Symbol: B; m.p. 2300°C; b.p. 2658°C; r.d. 2.34 (20°C); p.n. 5; r.a.m. 10.811.
A hard rather brittle metalloid element of group 3 (formerly IIIA) of the periodic table. It has the electronic structure 1s²2s²2p¹. 
Boron is of low abundance (0.0003%) but the natural minerals occur in very concentrated forms as either borax (Na₂B₄O₇.10H₂O) or colemanite (Ca₂B₆O₁₁). The element is obtained by conversion to boric acid followed by dehydration to B₂O₃ then reduction with magnesium. High-purity boron for semiconductor applications is obtained by conversion to boron trichloride, which can be purified by distillation, then reduction using hydrogen. Only small quantities of elemental boron are needed commercially; the vast majority of boron supplied by the industry is in the form of borax or boric acid. As boron has a small atom and has a relatively high ionization potential its compounds are predominantly covalent; the ion B³⁺ does not exist. Boron does not react directly with hydrogen to form boron hydrides (boranes) but the hydrolysis of magnesium boride does produce a range of boranes such as B₄H₁₀, B₃H₉, and B₆H₁₀. Thermal decomposition of these higher boranes produces, among other things, the simplest borane, B₂H₆ (diborane). The species BH₃ is only a short-lived reaction intermediate. 
Finely divided boron burns in oxygen above 600°C to give the oxide, B₂O₃, an acidic oxide which will dissolve slowly in water to give boric acid (B(OH)₃) and rapidly in alkalis to give borates such as Na₂B₄O₇. A number of polymeric species with B–B and B–O links are known, e.g. a lower oxide (BO)x, and a polymeric acid (HBO₂)n. Although the parent acid is weak, many salts containing borate anions are known but their stoichiometry gives little indication of their structure, many of which are cyclic or linear polymers. These contain both BO₃ planar groups and BO₄ tetrahedra. Boric acid and the borates give a range of glassy substances on heating; these contain cross-linked B–O–B chains and nets. In the molten state these materials react with metal ions to form borates, which on cooling give characteristic colors to the glass. See borax-bead test. Boron reacts with nitrogen on strong heating (1000°C) to give boron nitride, a slippery white solid with a layer structure similar to that of graphite, i.e., hexagonal rings of alternating B and N atoms. The material has an extremely high melting point and is thermally very stable but there is sufficient bond polarity in the B–N links to permit slow hydrolysis by water to give ammonia.
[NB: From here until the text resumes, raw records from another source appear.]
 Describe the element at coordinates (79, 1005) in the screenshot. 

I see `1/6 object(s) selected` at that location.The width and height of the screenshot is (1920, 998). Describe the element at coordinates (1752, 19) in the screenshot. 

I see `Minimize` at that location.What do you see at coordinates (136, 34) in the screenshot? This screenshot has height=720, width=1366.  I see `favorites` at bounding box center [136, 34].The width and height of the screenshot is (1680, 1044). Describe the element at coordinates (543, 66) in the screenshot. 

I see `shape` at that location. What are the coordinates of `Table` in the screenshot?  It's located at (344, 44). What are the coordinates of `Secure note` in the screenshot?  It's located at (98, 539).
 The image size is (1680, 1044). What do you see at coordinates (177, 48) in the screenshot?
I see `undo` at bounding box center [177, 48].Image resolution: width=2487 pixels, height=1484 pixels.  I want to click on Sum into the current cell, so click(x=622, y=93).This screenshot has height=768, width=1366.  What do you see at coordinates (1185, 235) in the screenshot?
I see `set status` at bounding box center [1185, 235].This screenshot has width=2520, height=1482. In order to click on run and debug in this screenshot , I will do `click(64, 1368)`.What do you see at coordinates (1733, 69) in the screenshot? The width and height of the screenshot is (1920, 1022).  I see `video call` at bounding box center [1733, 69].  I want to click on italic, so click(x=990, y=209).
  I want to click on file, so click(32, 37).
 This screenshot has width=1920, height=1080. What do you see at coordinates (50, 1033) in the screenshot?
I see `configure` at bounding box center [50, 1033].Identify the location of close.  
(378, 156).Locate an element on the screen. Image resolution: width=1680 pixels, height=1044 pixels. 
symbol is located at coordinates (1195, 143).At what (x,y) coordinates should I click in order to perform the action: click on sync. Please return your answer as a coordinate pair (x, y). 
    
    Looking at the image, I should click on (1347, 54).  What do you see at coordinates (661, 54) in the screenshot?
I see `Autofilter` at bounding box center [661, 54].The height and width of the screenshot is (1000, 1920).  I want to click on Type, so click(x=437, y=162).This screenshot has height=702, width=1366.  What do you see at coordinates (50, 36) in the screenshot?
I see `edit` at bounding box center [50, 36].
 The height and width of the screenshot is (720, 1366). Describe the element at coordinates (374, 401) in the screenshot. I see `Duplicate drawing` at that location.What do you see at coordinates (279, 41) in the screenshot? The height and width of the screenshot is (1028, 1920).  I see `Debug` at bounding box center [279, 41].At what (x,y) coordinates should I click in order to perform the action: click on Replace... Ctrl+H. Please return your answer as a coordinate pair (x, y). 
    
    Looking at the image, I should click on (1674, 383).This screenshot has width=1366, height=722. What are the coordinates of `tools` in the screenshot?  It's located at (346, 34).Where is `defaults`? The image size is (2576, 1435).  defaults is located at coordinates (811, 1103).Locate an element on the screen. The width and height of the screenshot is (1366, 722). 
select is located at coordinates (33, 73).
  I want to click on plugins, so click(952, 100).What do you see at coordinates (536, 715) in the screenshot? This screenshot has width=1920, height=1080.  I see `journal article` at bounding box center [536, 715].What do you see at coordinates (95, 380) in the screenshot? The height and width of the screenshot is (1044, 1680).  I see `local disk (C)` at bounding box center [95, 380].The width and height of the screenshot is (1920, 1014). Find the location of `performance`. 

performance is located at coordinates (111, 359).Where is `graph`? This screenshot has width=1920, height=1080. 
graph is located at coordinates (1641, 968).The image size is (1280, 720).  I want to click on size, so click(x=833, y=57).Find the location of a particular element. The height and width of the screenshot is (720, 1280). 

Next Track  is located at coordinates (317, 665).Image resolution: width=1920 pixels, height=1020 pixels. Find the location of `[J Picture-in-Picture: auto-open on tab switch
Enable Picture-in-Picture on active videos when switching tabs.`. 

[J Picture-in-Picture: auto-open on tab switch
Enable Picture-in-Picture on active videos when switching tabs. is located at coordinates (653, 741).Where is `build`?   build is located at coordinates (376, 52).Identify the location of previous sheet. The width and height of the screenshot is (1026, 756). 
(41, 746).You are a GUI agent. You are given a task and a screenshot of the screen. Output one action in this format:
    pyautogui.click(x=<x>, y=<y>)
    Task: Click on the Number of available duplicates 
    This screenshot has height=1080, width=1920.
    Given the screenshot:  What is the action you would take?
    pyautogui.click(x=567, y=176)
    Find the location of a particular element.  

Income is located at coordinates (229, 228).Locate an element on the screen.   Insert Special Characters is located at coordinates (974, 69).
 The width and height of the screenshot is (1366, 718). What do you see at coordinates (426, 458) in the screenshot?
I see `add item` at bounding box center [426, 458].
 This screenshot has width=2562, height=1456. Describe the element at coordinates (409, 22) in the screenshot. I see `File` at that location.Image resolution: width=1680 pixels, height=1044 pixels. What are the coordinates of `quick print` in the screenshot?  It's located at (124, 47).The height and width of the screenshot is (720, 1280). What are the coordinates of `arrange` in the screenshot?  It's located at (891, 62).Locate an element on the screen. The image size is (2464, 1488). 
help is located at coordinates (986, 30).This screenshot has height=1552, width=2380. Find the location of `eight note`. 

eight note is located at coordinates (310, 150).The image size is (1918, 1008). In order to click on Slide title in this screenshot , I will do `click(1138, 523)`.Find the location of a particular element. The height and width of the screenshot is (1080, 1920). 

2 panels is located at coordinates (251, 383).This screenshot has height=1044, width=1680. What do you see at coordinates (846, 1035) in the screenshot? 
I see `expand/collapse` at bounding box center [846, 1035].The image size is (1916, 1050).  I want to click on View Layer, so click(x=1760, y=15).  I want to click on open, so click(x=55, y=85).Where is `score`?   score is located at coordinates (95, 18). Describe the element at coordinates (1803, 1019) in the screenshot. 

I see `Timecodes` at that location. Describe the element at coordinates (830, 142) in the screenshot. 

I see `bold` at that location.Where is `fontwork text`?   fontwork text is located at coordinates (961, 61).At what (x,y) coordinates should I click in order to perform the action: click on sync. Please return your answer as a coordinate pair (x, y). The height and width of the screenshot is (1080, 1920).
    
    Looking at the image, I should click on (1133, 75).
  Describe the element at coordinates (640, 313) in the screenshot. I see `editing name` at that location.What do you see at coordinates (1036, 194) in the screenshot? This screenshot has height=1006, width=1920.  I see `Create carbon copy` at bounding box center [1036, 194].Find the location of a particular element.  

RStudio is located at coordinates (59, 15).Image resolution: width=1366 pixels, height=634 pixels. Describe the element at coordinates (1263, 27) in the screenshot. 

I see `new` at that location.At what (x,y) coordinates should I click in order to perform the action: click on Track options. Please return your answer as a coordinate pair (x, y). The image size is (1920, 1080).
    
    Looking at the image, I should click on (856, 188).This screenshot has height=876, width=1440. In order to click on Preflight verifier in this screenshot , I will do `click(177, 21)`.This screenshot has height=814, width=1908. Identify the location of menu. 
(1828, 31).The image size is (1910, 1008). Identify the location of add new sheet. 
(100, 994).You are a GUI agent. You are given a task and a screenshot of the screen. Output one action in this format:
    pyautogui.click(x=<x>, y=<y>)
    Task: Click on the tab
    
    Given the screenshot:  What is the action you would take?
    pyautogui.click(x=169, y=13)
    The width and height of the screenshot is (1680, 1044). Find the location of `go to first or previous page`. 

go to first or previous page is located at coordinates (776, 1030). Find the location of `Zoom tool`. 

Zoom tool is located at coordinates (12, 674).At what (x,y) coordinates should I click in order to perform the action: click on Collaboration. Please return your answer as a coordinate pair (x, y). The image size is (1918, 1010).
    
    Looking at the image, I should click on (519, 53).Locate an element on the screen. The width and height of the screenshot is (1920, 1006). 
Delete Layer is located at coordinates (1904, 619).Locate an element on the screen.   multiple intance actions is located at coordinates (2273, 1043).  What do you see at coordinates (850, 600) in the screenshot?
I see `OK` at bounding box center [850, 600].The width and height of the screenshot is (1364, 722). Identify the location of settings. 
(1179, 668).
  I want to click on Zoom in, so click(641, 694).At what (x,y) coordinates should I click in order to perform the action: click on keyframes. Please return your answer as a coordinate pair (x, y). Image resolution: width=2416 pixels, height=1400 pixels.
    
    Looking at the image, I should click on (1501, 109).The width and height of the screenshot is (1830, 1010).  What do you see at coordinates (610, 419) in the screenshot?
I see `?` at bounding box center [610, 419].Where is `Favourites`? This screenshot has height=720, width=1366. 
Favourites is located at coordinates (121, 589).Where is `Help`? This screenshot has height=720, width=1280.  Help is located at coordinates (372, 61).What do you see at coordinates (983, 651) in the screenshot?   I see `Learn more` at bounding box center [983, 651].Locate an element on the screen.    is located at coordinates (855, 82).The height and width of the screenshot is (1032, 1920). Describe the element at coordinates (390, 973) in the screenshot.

There is also a ‘diamond-like’ form of B–N which is claimed to be even harder than diamond. Elemental boron reacts directly with fluorine and chlorine but for practical purposes the halides are obtained via the BF₃ route from boric acid:

B₂O₃ + 3CaF₂ + 3H₂SO₄ → 3CaSO₄ + 3H₂O + 2BF₃

BF₃ + AlCl₃ → AlF₃ + BCl₃

These halides are all covalent molecules, which are all planar and trigonal in shape. Boron halides are industrially important as catalysts or promoters in a variety of organic reactions including polymerization and Friedel–Crafts type alkylations. The decomposition of boron halides in atmospheres of hydrogen at elevated temperatures is also used to deposit traces of pure boron in semiconductor devices. Boron forms a range of compounds with elements that are less electronegative than itself, called borides. Borides such as ZrB₂ and TiB₂ are hard refractory substances, which are chemically inert and have remarkably high electrical conductivities. Borides have a wide range of stoichiometries, from M₄B through to MB₆, and can exist in close-packed arrays, chains, and two-dimensional nets. Natural boron consists of two isotopes, ¹⁰B (18.83%) and ¹¹B (81.17%). These percentages are sufficiently high for their detection by splitting of infrared absorption or by n.m.r. spectroscopy. Both borax and boric acid are used as mild antiseptics and are not regarded as toxic; boron hydrides are however highly toxic.